*TASK ITEM*: The requested output is every line from the one with "February 2014 (901, 1827)" through the last line below, printed exactly.

[Saved entries]
- Opening Delimiter -

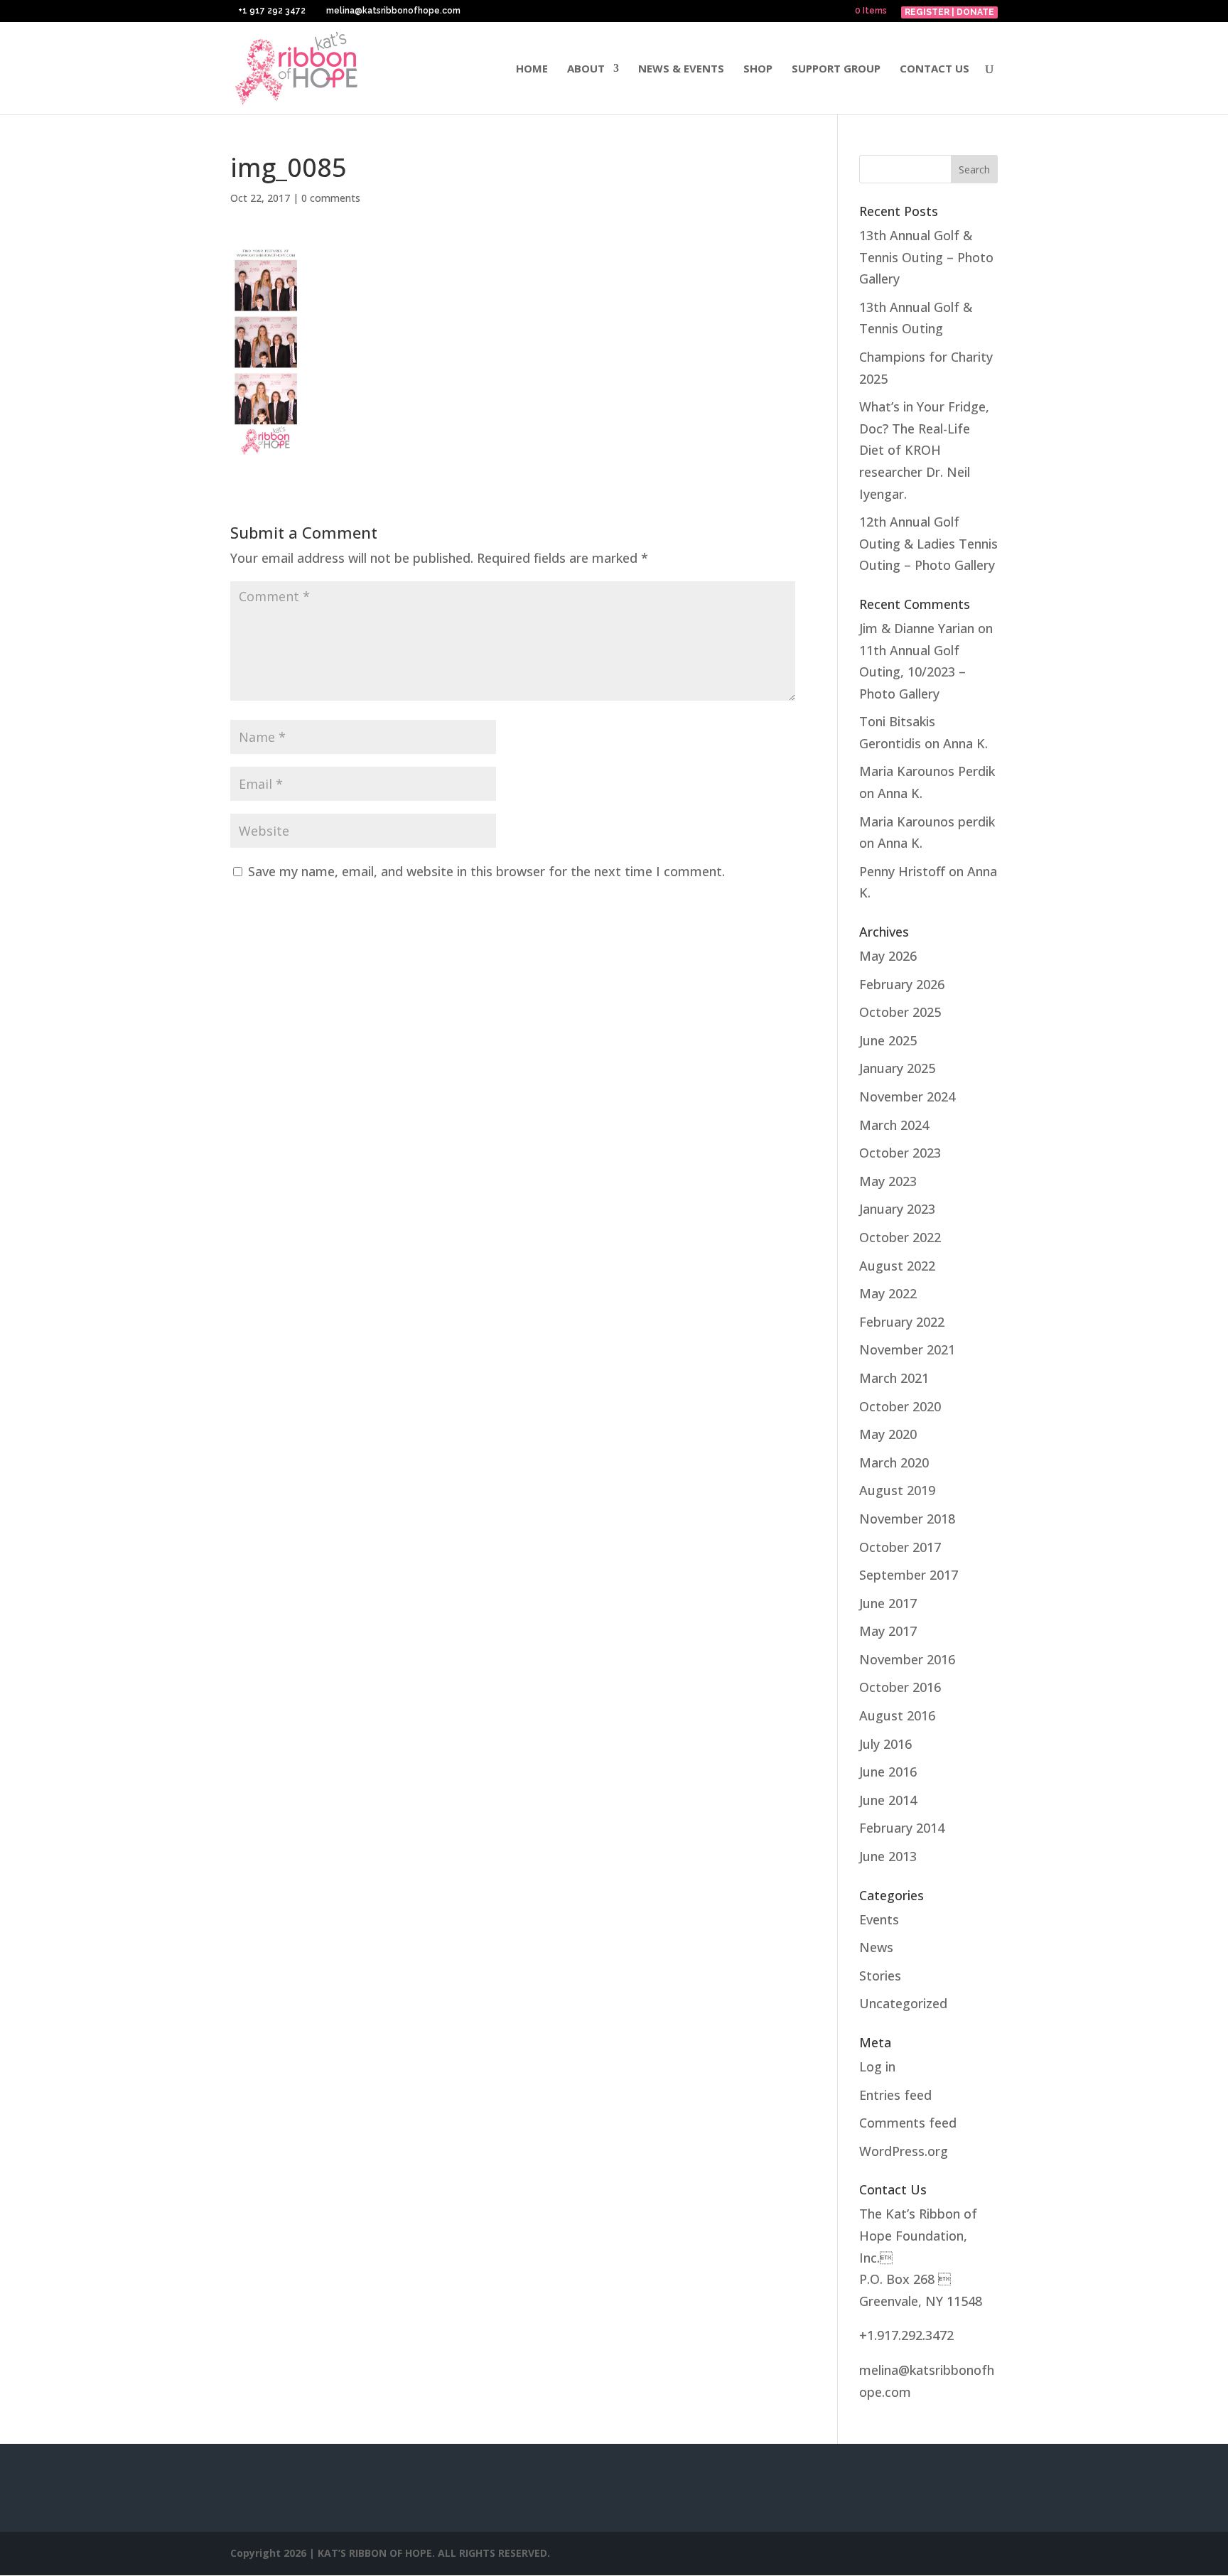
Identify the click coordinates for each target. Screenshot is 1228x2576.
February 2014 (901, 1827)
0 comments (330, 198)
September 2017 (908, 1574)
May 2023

- Closing Delimiter -

*PROBLEM SOLUTION*:
February 2014 (901, 1827)
0 comments (330, 198)
September 2017 (908, 1574)
May 2023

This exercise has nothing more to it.